- [Problem to work on]
Return each line of the items below that contains the word "chevron".

Entries taken from a collection

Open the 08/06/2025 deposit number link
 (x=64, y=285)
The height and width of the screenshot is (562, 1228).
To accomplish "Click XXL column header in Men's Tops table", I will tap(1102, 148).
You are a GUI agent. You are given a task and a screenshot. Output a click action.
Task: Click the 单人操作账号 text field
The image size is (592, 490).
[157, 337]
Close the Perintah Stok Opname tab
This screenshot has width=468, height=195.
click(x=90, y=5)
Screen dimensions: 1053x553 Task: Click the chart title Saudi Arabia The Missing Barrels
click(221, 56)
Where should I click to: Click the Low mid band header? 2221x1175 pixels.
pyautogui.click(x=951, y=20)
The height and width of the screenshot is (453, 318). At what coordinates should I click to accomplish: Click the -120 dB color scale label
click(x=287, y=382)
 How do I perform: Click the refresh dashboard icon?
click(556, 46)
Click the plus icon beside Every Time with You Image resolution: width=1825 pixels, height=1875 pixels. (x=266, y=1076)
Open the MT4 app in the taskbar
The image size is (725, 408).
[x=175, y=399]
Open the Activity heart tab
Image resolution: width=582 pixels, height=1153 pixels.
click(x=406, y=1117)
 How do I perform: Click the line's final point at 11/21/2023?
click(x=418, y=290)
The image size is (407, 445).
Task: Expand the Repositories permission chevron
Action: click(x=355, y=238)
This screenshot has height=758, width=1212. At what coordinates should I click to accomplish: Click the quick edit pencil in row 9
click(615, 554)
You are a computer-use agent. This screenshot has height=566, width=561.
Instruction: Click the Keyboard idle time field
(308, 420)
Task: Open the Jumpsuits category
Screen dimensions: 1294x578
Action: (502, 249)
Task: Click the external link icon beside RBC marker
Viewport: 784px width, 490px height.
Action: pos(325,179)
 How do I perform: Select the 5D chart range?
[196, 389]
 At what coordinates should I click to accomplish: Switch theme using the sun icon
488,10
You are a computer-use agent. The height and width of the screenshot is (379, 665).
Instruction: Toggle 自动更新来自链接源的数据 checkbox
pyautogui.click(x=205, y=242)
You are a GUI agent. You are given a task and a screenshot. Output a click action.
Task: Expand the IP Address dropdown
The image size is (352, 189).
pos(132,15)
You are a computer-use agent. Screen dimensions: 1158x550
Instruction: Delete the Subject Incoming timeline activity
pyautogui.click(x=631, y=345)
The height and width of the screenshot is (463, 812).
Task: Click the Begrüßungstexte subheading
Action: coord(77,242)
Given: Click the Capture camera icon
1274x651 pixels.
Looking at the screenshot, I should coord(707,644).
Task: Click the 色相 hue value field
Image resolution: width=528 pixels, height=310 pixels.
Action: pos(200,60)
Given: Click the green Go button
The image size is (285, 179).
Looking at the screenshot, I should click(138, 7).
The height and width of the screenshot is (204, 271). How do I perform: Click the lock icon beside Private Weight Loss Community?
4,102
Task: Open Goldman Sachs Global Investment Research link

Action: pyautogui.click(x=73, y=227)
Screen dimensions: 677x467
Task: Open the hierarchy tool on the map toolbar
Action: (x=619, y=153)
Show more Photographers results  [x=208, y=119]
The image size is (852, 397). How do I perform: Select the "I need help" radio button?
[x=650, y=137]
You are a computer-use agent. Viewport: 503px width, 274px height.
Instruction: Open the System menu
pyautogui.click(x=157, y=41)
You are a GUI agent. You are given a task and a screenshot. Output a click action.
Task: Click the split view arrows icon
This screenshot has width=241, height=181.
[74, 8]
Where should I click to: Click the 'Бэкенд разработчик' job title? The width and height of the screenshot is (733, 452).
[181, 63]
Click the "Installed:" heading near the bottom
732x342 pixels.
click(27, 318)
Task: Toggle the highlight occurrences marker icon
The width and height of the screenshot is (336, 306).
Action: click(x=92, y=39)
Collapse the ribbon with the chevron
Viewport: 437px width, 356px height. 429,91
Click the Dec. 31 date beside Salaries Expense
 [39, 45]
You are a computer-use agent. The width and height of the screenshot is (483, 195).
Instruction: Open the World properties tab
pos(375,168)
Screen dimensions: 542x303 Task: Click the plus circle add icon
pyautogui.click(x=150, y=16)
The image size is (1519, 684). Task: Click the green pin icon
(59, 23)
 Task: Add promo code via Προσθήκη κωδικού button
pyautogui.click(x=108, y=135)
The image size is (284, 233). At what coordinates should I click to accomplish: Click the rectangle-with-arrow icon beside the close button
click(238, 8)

- [Completed exercise]
Task: Expand the Repositories permission chevron
Collapse the ribbon with the chevron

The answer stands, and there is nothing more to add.